19 April, 2018
Ahead of its commitment to making all of its plastic packaging reusable, recyclable or compostable by 2025, Unilever has taken a big step in its sustainability mission by successfully completing the pilot stage of technology that converts polyethylene terephthalate (PET) waste into virgin grade material for use in food packaging.
The latest technology developed by Ioniqa takes non-recycled PET waste such as coloured bottles, which can prove difficult to properly recycle, and breaks it down to base molecule level while separating the colour and other contaminants. It’s at this stage that molecules are converted back into PET which can be refashioned into transparent virgin-grade material and coloured varieties.
The next big challenge awaits, however, as Unilever, which has been working in partnership with the start-up Ioniqa – the company that developed the eco-plastic – and PET resin company Indorama Ventures, will now move to see if it can be produced at an industrial scale. Proving that a bio-based product can be produced in huge numbers can often be the stumbling block for small companies and start-ups as many don’t have the resources to make it a success, a situation that Unilever is unlikely to be troubled with.

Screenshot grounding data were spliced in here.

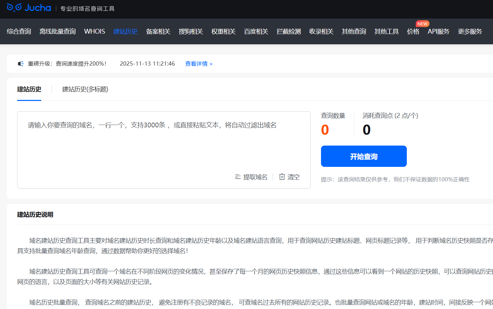Open the 查看详情 link
This screenshot has height=309, width=493.
pyautogui.click(x=199, y=64)
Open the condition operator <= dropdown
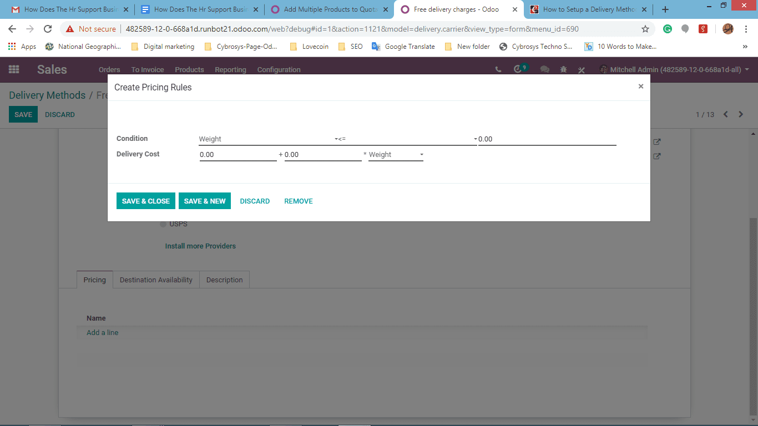 pos(407,139)
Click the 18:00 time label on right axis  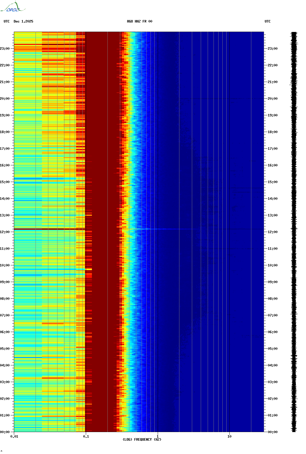point(272,132)
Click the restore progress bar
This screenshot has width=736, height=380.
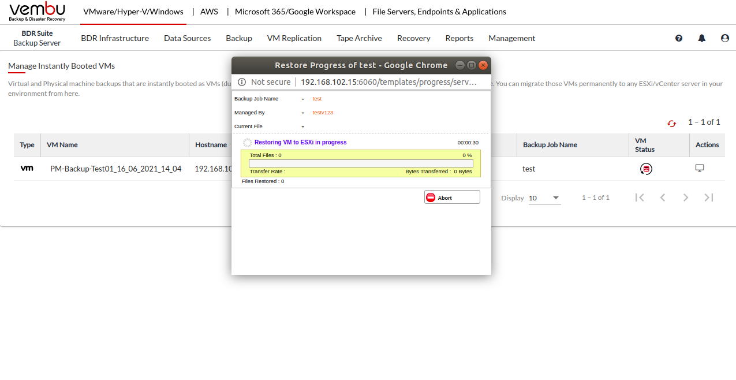[x=361, y=163]
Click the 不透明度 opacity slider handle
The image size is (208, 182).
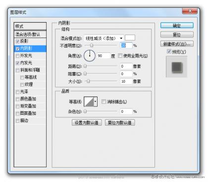point(92,46)

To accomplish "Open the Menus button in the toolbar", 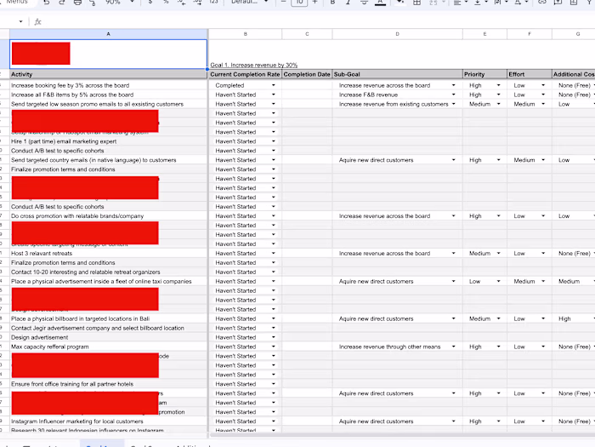I will pos(17,3).
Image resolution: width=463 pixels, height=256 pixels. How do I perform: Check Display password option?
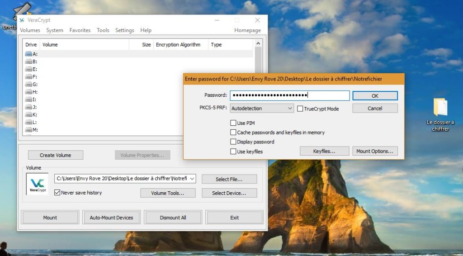233,142
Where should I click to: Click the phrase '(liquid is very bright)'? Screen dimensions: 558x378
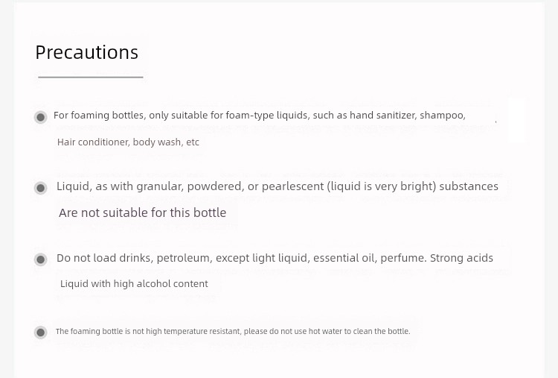pos(382,186)
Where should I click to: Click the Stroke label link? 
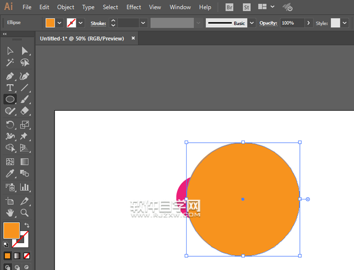(98, 23)
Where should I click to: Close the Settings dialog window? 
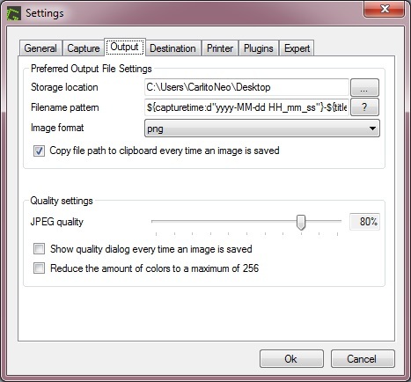tap(384, 9)
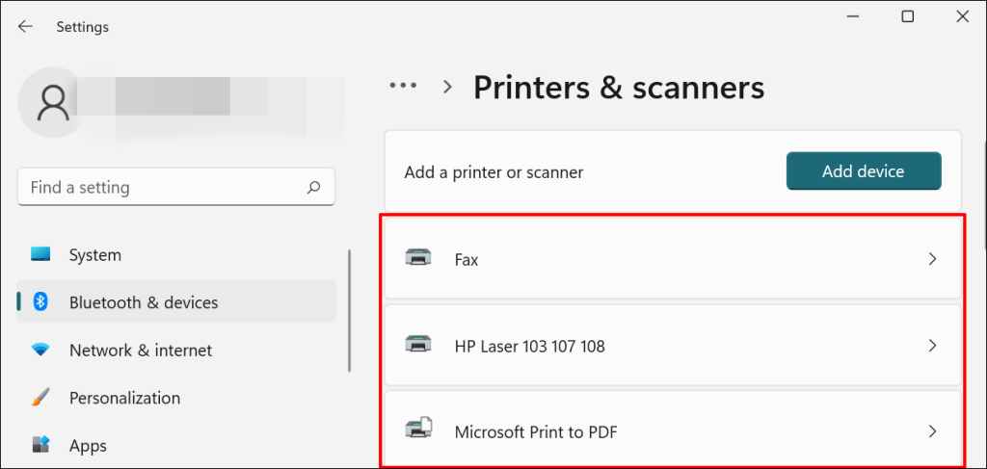The height and width of the screenshot is (469, 987).
Task: Select Network & internet in sidebar
Action: [x=141, y=351]
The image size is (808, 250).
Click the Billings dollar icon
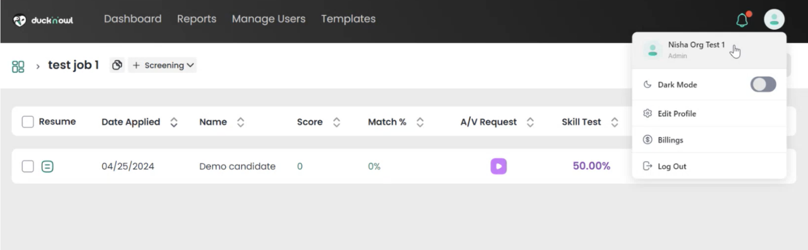point(648,140)
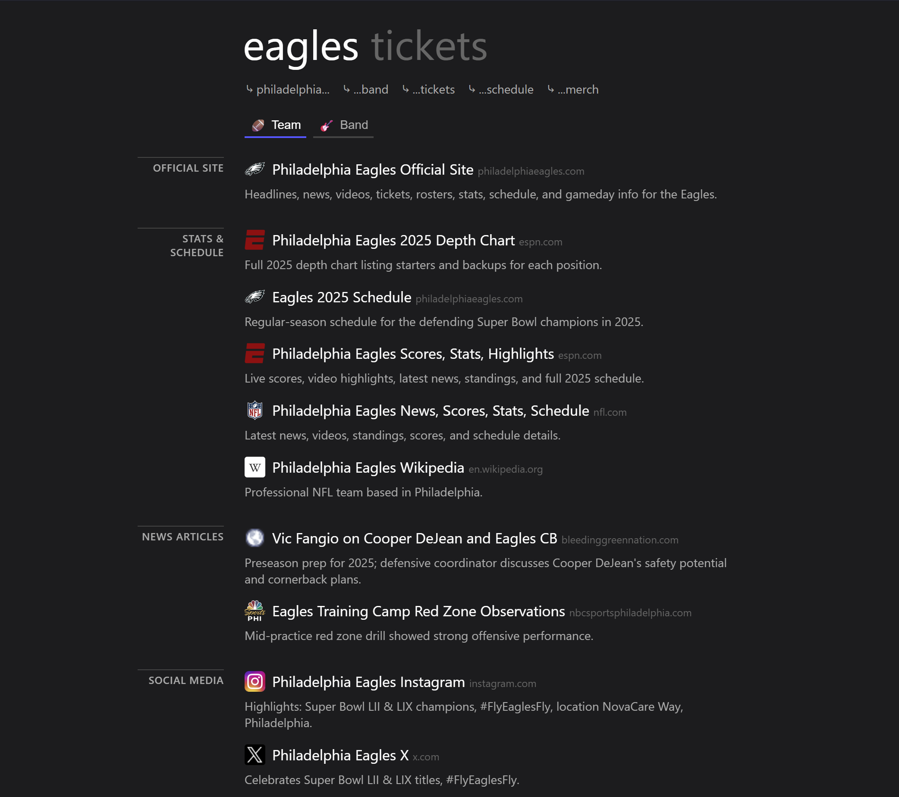Click the X logo icon

pos(255,755)
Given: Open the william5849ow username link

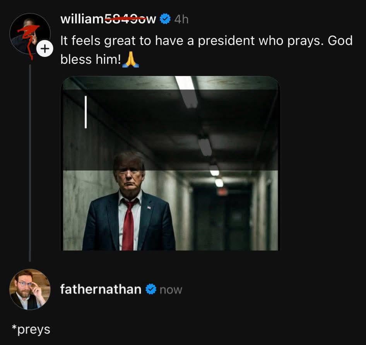Looking at the screenshot, I should pos(108,19).
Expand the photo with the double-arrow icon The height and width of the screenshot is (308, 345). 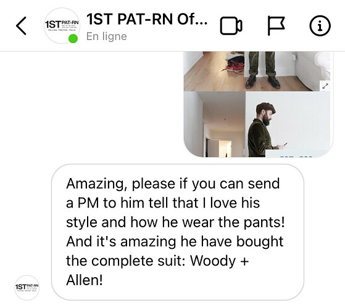coord(325,86)
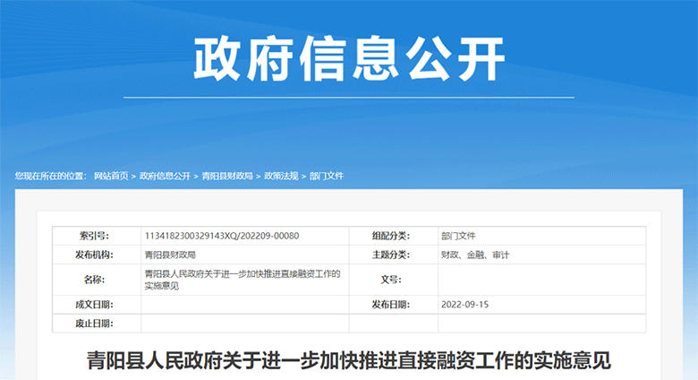Click the 组配分类 label cell
This screenshot has width=698, height=380.
(x=390, y=236)
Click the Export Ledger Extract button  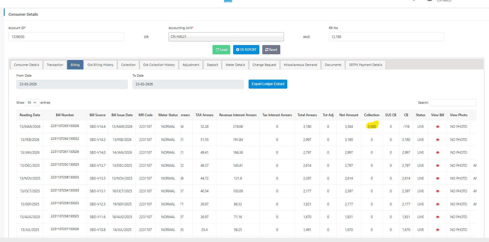click(268, 84)
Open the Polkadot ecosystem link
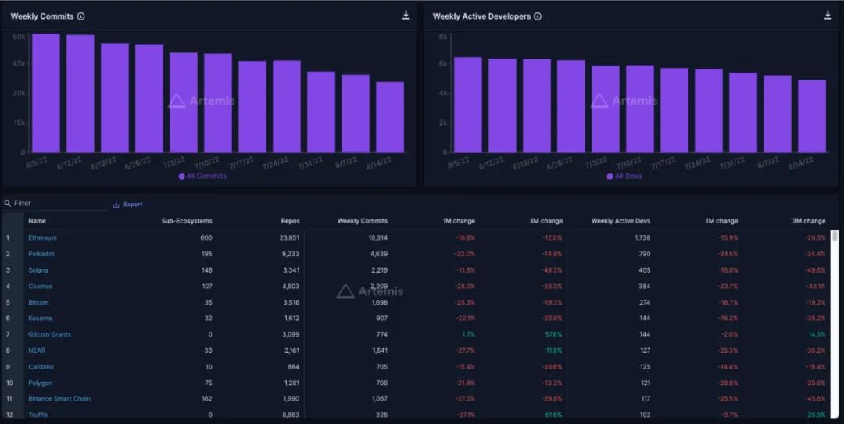Screen dimensions: 844x424 [41, 254]
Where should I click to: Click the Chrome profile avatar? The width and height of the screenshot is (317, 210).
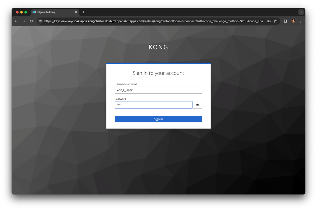[x=293, y=21]
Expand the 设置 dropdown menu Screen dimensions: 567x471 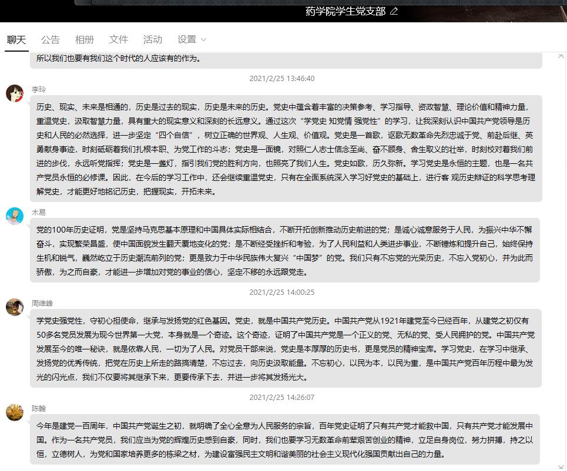click(x=192, y=39)
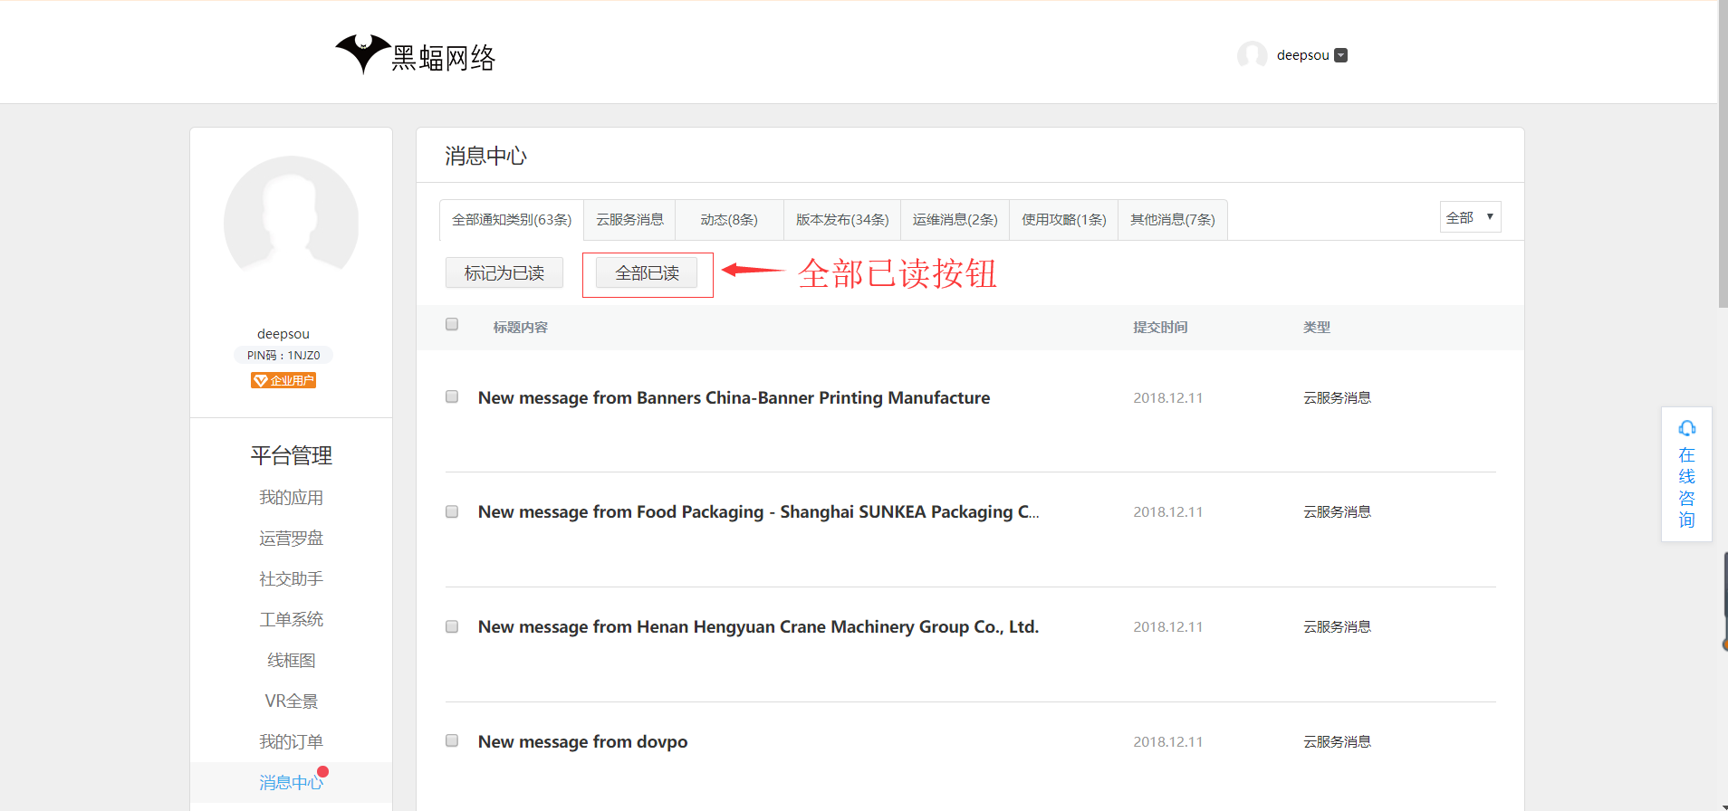1728x811 pixels.
Task: Switch to the 版本发布(34条) tab
Action: [x=841, y=220]
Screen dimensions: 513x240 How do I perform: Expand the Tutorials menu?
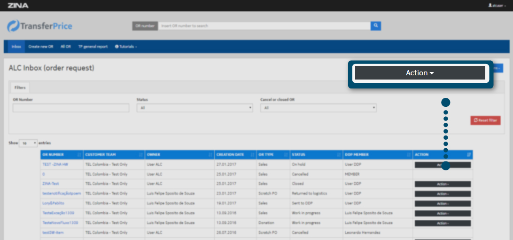126,47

Pending successful industrial-scale testing, the companies behind the project have said it will be possible to convert the PET back into food-grade packaging which is subject to higher standards than conventional plastics used in other products.
This innovation is particularly exciting because it could unlock one of the major barriers today: making all forms of recycled PET suitable for food packaging. Making the PET stream fully circular would be a major milestone towards this ambition, not just helping Unilever, but transforming industry at large..
In related news, scientists from the UK and US this week revealed details about an enzyme it had developed that could effectively eat plastic, turning it into a state that could be used again in a matter of minutes. Remarkably, the efficiency of the enzyme, which was first discovered in Japan, was boosted after the scientists changed its structure to see how it had evolved.